======== Record excerpts ========
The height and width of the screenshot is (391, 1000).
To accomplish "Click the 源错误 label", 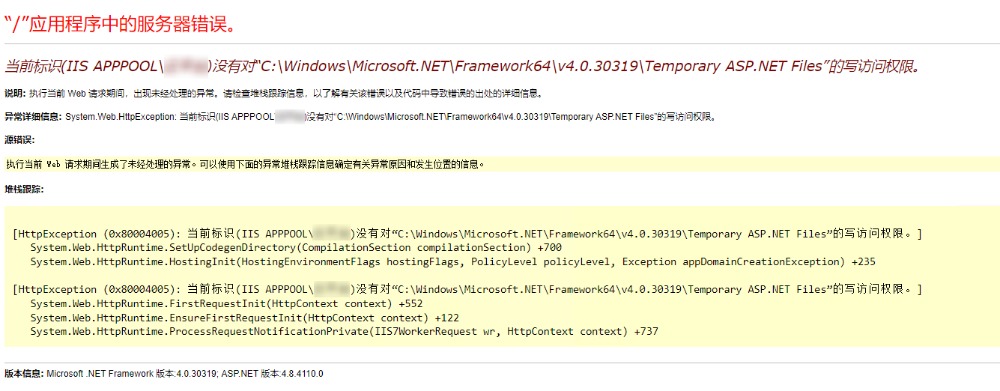I will pyautogui.click(x=19, y=140).
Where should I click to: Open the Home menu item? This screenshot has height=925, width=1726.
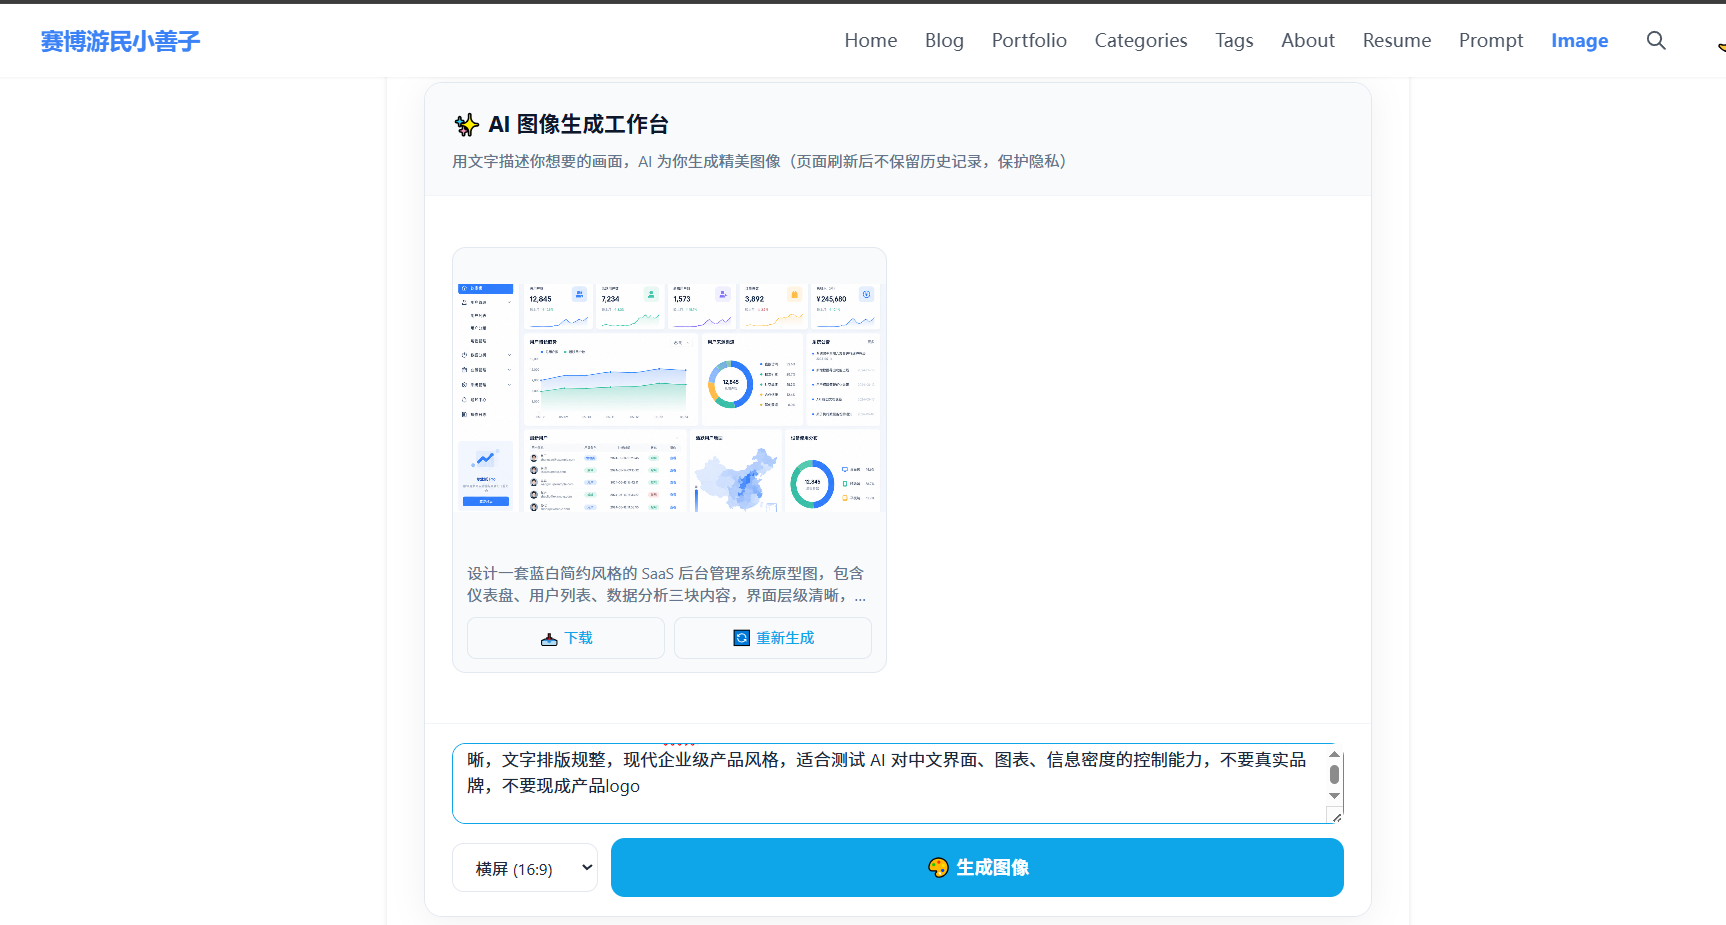(x=870, y=40)
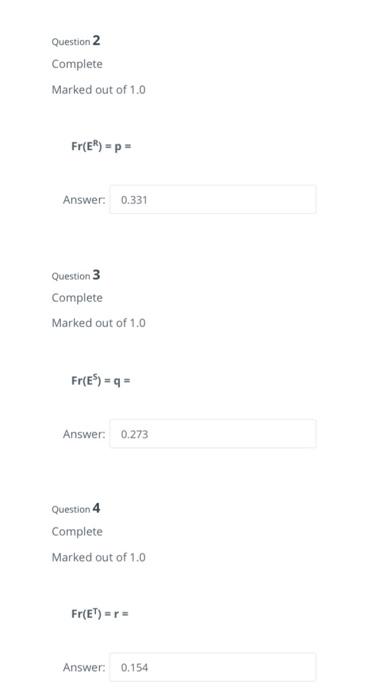385x700 pixels.
Task: Click the Answer label beside 0.154
Action: pos(84,667)
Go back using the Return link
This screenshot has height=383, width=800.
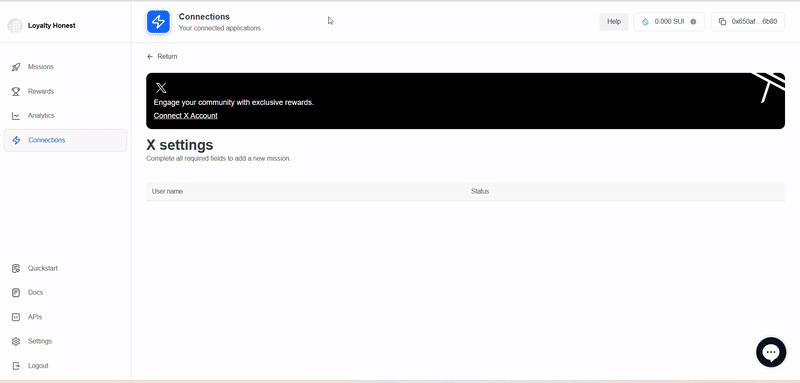point(162,56)
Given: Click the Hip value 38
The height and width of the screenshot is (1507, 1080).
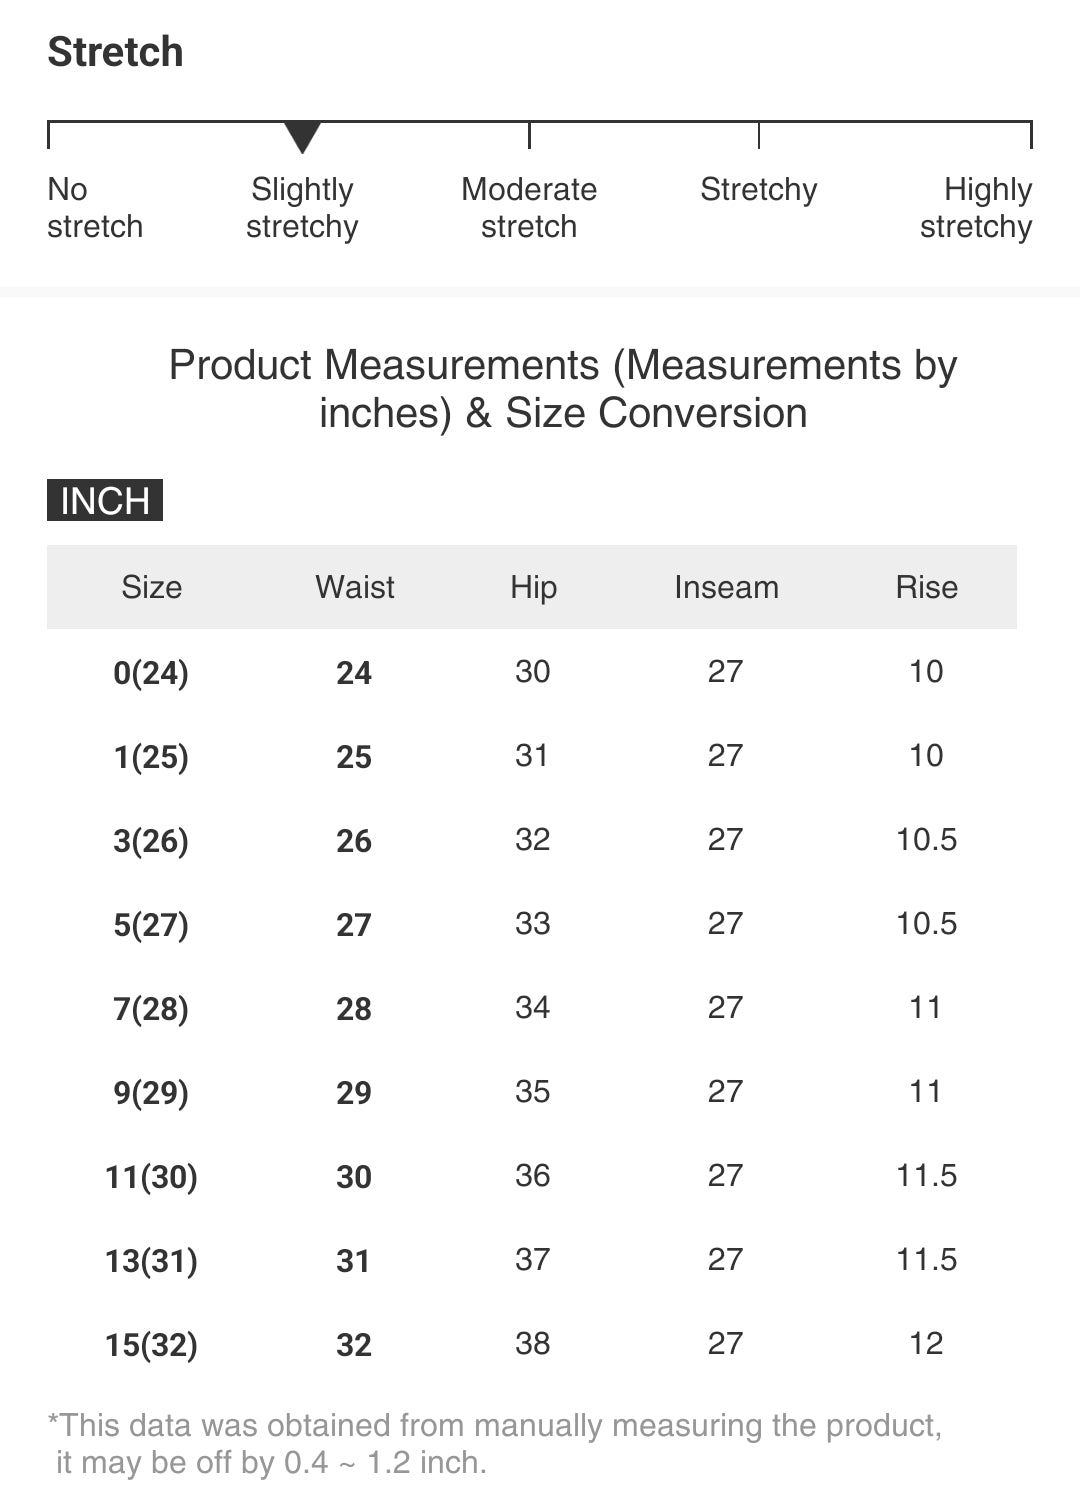Looking at the screenshot, I should pos(533,1344).
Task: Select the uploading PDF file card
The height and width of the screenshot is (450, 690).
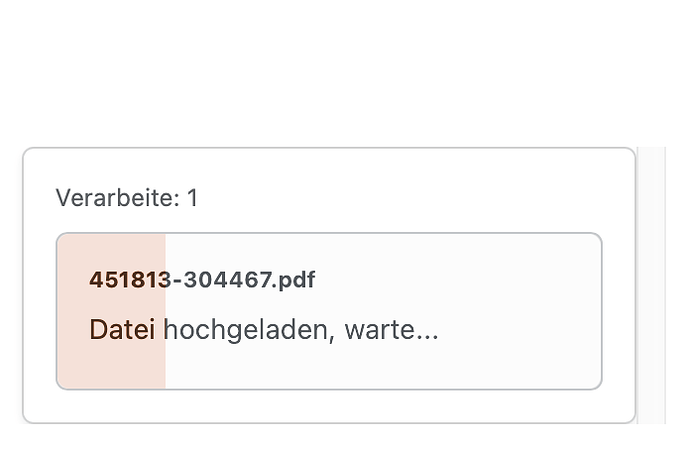Action: (329, 311)
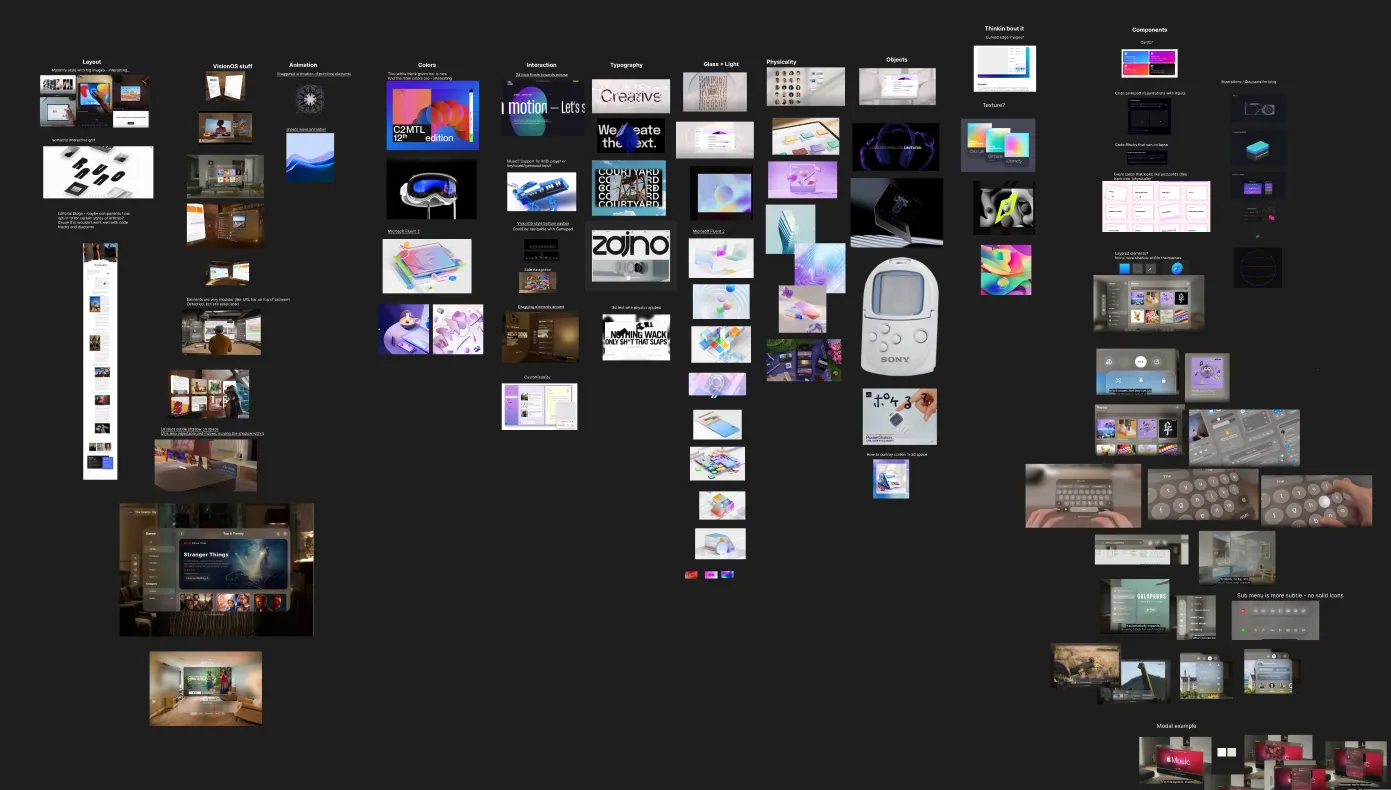Follow the 3d kick Ease towards mouse link
1391x790 pixels.
541,73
========
What to work on :: Produce an exact copy of the lines from the line with "Task: Select the uploading PDF file card" through the last line of the data above, both ends included. No pictures belong in it.

Response ::
Task: Select the uploading PDF file card
The height and width of the screenshot is (450, 690).
Action: (329, 311)
Follow the 3d kick Ease towards mouse link
1391x790 pixels.
541,73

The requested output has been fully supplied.